По мере распространения системы водоснабжения возникают новые требования к гигиене, в частности установка туалетов и проведение канализации. Однако изменить привычки можно было только в ожесточённой борьбе. Туалеты с унитазом «в английском стиле» сталкиваются во Франции с полным неприятием, здесь предпочитают модель «в турецком стиле», т.е. напольный унитаз — считается, что он не передаёт инфекцию. Но 8 августа 1894 г. парижский префект издаёт указ об установлении в каждой квартире ватерклозета с системой слива и поднимающимся сидением.

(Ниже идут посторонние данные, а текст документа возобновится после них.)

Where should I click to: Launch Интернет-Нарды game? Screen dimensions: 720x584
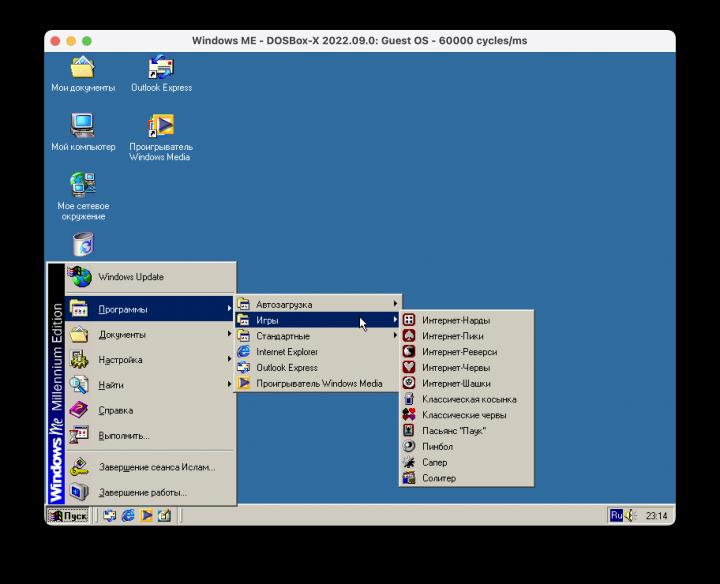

Парижский предприниматель Пупар посылает своего сына на стажировку в Челси в мастерские к английскому «королю» водопроводчиков Томасу Крэпперу. Возвратившись, тот основывает торговое общество, которое удовлетворяет новый спрос.

В 1857 г. американец Джозеф Гаетти изобретает туалетную бумагу. Во Франции она приживается с трудом — ведь считается, что её вполне может заменить газетная бумага и притом бесплатно. Для слива использованной воды необходимо везде провести канализацию, но за это гигиенистам придётся сражаться десятилетиями. Они сталкиваются с враждебностью домовладельцев, которые требуют их гильотинировать, ссылаясь на неприкосновенность жилища. Так, на собрании домовладельцев в 1897 г. принимается решение о запрете проведения системы канализации — это воспринимается как посягательство на свободу строительства.

С появлением калориферов меняется и система отопления: в подвале здания устанавливается центральное отопление, от которого отходят трубы с тёплым воздухом, паром или горячей водой, которые и обогревают жилые помещения. Установка такого оборудования стоит недёшево, но жильцам оно нравится, так как способствует лучшей гигиене и избавляет от присутствия слуг. В 1895 г. на смену трубам приходит радиатор, хотя он и считается «весьма неэстетичным». Впрочем, излюбленным способом обогрева остаётся традиционный камин. Его присутствие необходимо в салоне, он придаёт великолепие столовой и главной спальне.

Постепенно начинает применяться газ: сначала он появляется на кухне для готовки, затем его начинают использовать для обогрева и освещения. Однако газом освещают только лестницы, прихожие, кухни и туалетные комнаты, потому что произошло открытие одновременно революционное, замечательное и вместе с тем пугающее: позднее его назовут «магическим электричеством». Впервые им осветили помещения в 1889 г., и это начинает менять повседневную жизнь.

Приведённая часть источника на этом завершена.